Decíamos ayer, que aquellos aristocráticos guerreros -los tuareg- de esbeltas figuras sobre sus meharis (dromedario de veloz andadura), que eran el sueño dorado de las mujeres del Hog-har; aquellos expertos conductores de las azalai (caravanas de la sal), a través del temible Teneré (el desierto del miedo), estaban en decadencia desde la devastadora sequía de 1973, en la que perdieron casi todo su ganado; más tarde, con el progresivo asfaltado del transahariano, se vieron obligados a cambiar sus condiciones de vida y, posteriormente, privados de su base tradicional, empezaron a emigrar para hacerse sedentarios en las ciudades argelinas. Aún así, los que quedaron, siguieron desarrollando la vida y costumbre de la sociedad nómada del desierto y apegados y defendiendo la enorme riqueza de su subsuelo, que rebosa de impresionantes recursos mineros, uranio y petróleo sobre todo, sin poder disfrutar de ellos. Pues esta situación, es el calvario de los tuareg del norte del Níger, que ven taladradas sus tierras, en todas direcciones, con la perspectiva de la explotación masiva de este maná.
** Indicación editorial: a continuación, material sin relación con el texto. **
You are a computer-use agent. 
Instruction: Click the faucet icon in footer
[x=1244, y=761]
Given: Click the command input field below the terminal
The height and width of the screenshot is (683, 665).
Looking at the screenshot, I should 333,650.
En su nombre, el alcalde de la Comuna de Tchirozen (Agadez-Níger), Isuf Ag Maha, ha denunciado los varios permisos de investigación y de explotación de uranio en sus territorios, concedidos por el gobierno nigeriano, sin que las tribus afectadas reciban ninguna compensación, a pesar de que deberán abandonar esos lugares y buscar hipotéticas zonas aptas para su asiento y nomadeo. Y el problema es tanto más complejo en cuanto que los permisos de explotación han sido atribuidos a países como China, la que, desgraciadamente, ignora cualquier política de respeto para las comunidades locales y aun menos para las que rodean a su cuadro de vida; sus métodos son expeditivos: dinero contante y sonante.

El gobierno de Níger, enloquecido por la riqueza que llega a sus manos, «ignora las reclamaciones de su pueblo, rehusando toda idea de diálogo, confiscando las libertades individuales, prohibiendo los debates contradictorios, suspendiendo las radios internacionales y los diarios independientes e, incluso, declarando la región targuía -singular femenino de tuareg- en estado de urgencia, dando lugar a que el ejército se arrogue derechos de prisión, tortura, y muerte sin ninguna forma de proceso».
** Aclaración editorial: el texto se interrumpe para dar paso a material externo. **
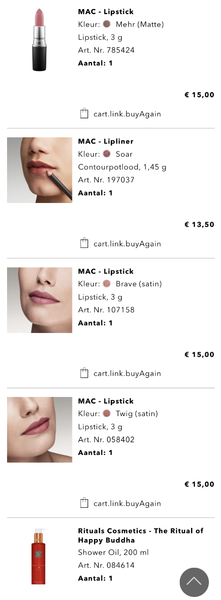Screen dimensions: 221x600
Task: Buy the Soar lipliner again
Action: [120, 243]
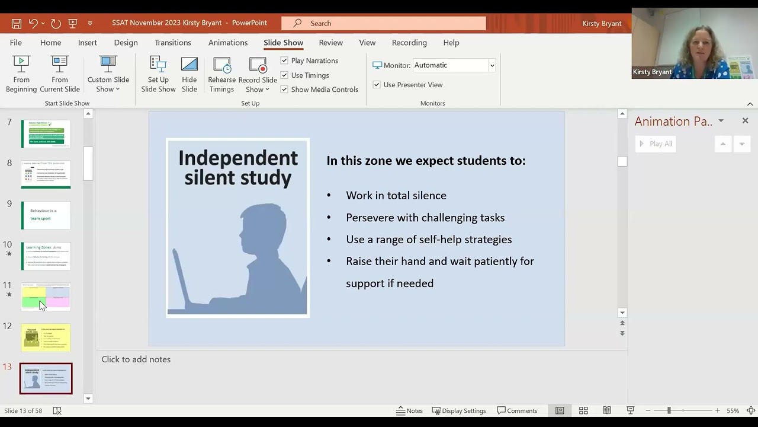758x427 pixels.
Task: Open Set Up Slide Show dialog
Action: pyautogui.click(x=158, y=74)
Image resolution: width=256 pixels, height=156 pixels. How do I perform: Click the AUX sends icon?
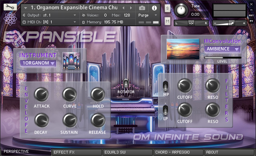[x=251, y=15]
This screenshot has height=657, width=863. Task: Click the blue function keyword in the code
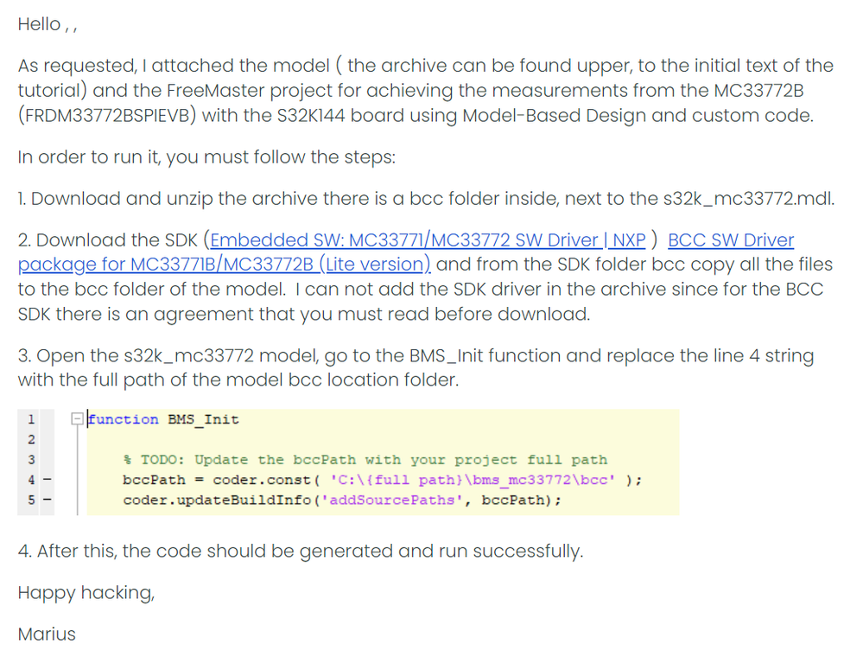coord(124,419)
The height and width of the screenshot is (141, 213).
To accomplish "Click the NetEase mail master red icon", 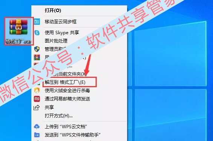I will pos(37,99).
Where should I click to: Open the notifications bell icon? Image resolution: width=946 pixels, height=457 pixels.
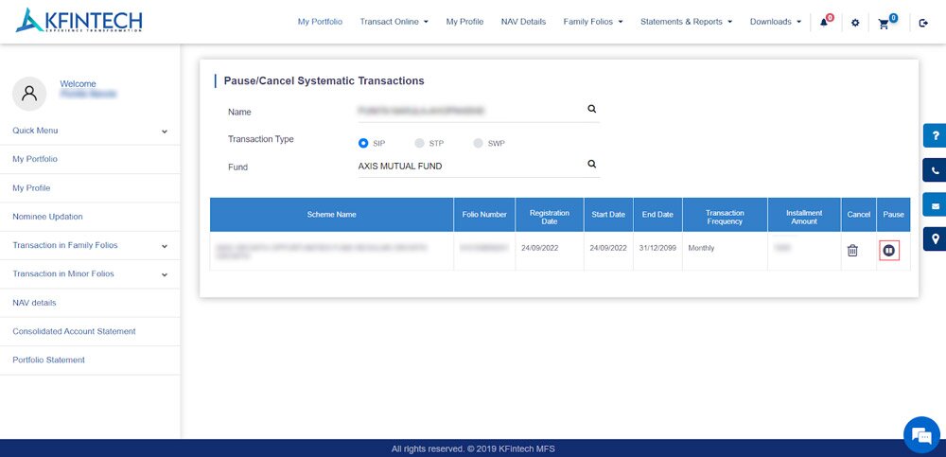coord(824,22)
La comunidad internacional silencia esta situación, contraria a la Declaración Universal de los Derechos Humanos, y le tiene sin cuidado, lo mismo que al gobierno nigeriano, las nefastas consecuencias resultantes de los dos permisos concedidos a Francia, hace 40 años, para la extracción de uranio en las zonas de Arlit y Akokan: los nómadas de esos espacios tuvieron que trasladarse a otros lugares, la fauna desapareció totalmente, las capas freáticas quedaron contaminadas y la población quedó tocada con serios problemas de salud pública.

Con esos antecedentes, el alcalde Maha vuelve a poner el grito en el cielo, anunciando la catástrofe que se les avecina como consecuencia de los 122 permisos de explotación de uranio, otorgados por el Estado del Níger, el año pasado, y que será en mayor proporción que la producida por las dos autorizaciones de hace 40 años. Además, el ejército nigeriano, mantenido materialmente por Francia, China y EE.UU., lanzó el verano pasado una ofensiva en el Air con objeto de reducir al silencio a todo el pueblo targui (singular masculino de tuareg).

Y el desesperado Maha pronostica «que si se permite aceptar la muerte de una población inocente, por ambición económica, los tuareg no tendrán más remedio que batirse o desaparecer». Y en este último caso, nos quedaríamos sin uno de los elementos únicos de su riqueza, la cultura targuía, basada en un código de conducta moral impuesta a cada uno en la perspectiva de afrontar las condiciones de una vida saharaui austera y rudimentaria.

Ya dije una vez que, en mis recorridos por el Sahara español y en su frontera sur con Mauritania, tuve ocasión de ver un pequeño grupo de tuareg, desplazados a aquellas tierras por motivos familiares. Entonces, años cuarenta, aún eran pastores, caravaneros, guías y, cuando era necesario, guerreros de las arenas; llevaban con orgullo sus turbantes y velos azules y montaban airosamente en sus veloces meharis de pelo blanco y monturas policromadas. Aquellos señores del Sahara, con más de 3.000 años de existencia en el norte de África, son, hoy día, combatientes que han sustituido el dromedario por el todo terreno armado, las espadas de empuñadura en cruz por el kalachnicov y están dispuesto a morir por un estatuto federal que les salve de su desaparición.